Federal agencies urge organizations to fortify AI data security across system lifecycles

Editor's Note

AI systems are only as secure and reliable as the data that powers them. That’s the central message of a guidance sheet jointly issued May 22 by the NSA, CISA, FBI, and cybersecurity agencies from Australia, New Zealand, and the UK. The document outlines best practices for securing data used to train and operate AI systems—emphasizing that protecting data at every stage of the AI lifecycle is essential for maintaining the accuracy, trustworthiness, and integrity of AI outcomes.

According to the guidance, the entire AI system lifecycle—from planning and design through deployment and monitoring—faces risks such as data poisoning, supply chain compromise, and data drift. If attackers manipulate training data or inject false information, they can alter AI models’ behavior or degrade their accuracy. Similarly, gradual changes in real-world data can cause AI systems to fail unless models are regularly updated and monitored.

To counter these risks, the agencies recommend measures like verifying data provenance, using encryption and digital signatures, establishing secure access controls, employing trusted infrastructure, and implementing data-quality monitoring. Organizations should also audit and sanitize training data, apply anomaly detection, and leverage techniques like federated learning, differential privacy, and data masking to protect sensitive content.

The document highlights that datasets sourced from the open web, such as curated or crawled databases, are particularly vulnerable to manipulation.

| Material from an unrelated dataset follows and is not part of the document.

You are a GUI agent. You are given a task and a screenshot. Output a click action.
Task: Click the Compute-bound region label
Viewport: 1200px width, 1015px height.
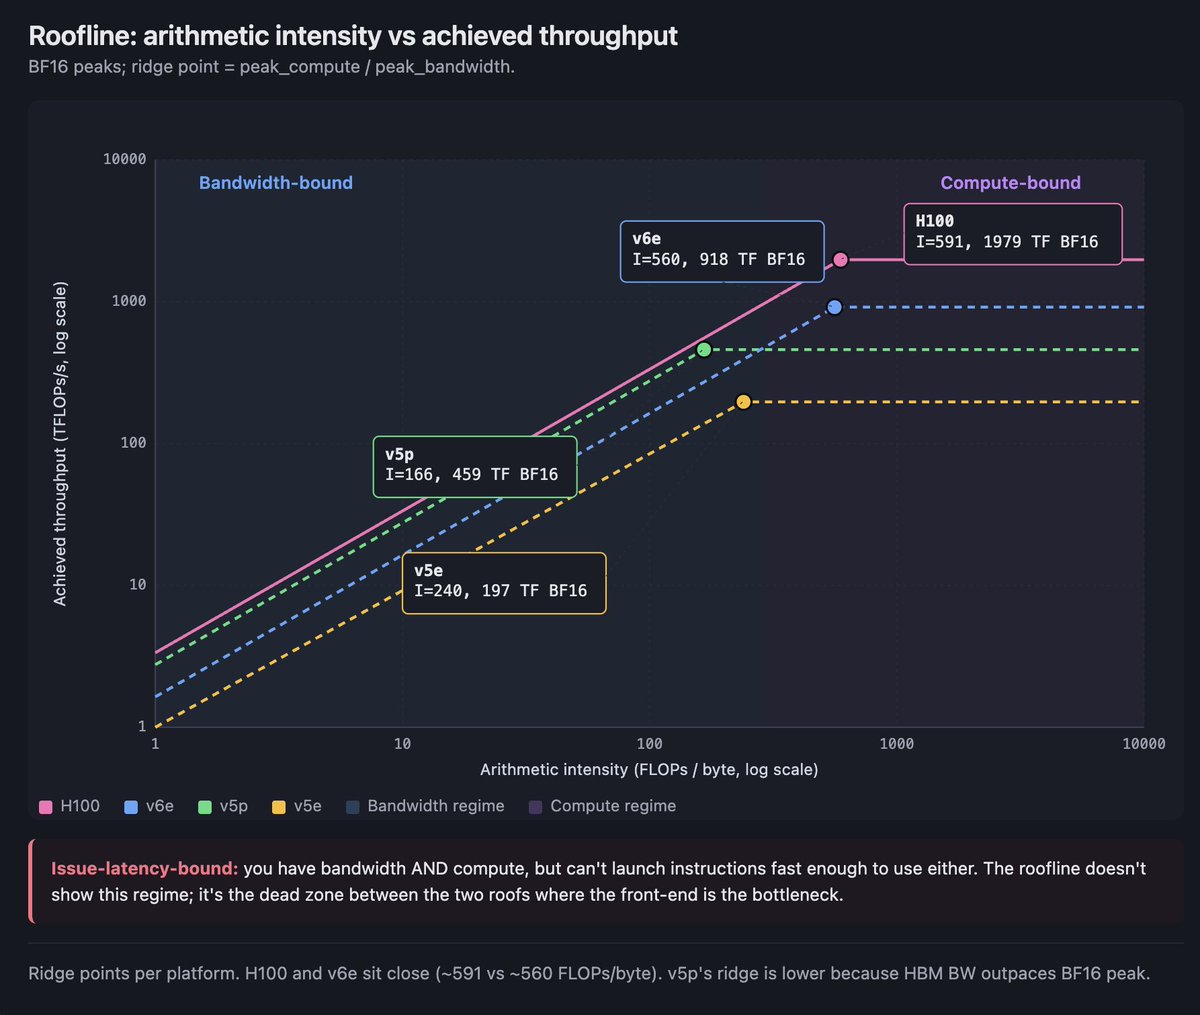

Tactics like split-view or frontrunning poisoning can introduce malicious content with minimal effort and cost. As such, data consumers are advised to verify raw data hashes, require model certification, and incorporate content credentials that verify the origin and edit history of AI training materials.

Throughout, the guidance stresses the need for continuous data risk assessments and metadata validation. It also urges proactive defense against statistical bias and data duplication, which can distort AI model outputs. Ultimately, the agencies call for a “best-effort” commitment from model developers and users alike to implement strong safeguards and routinely validate AI data security, particularly in high-stakes applications such as healthcare.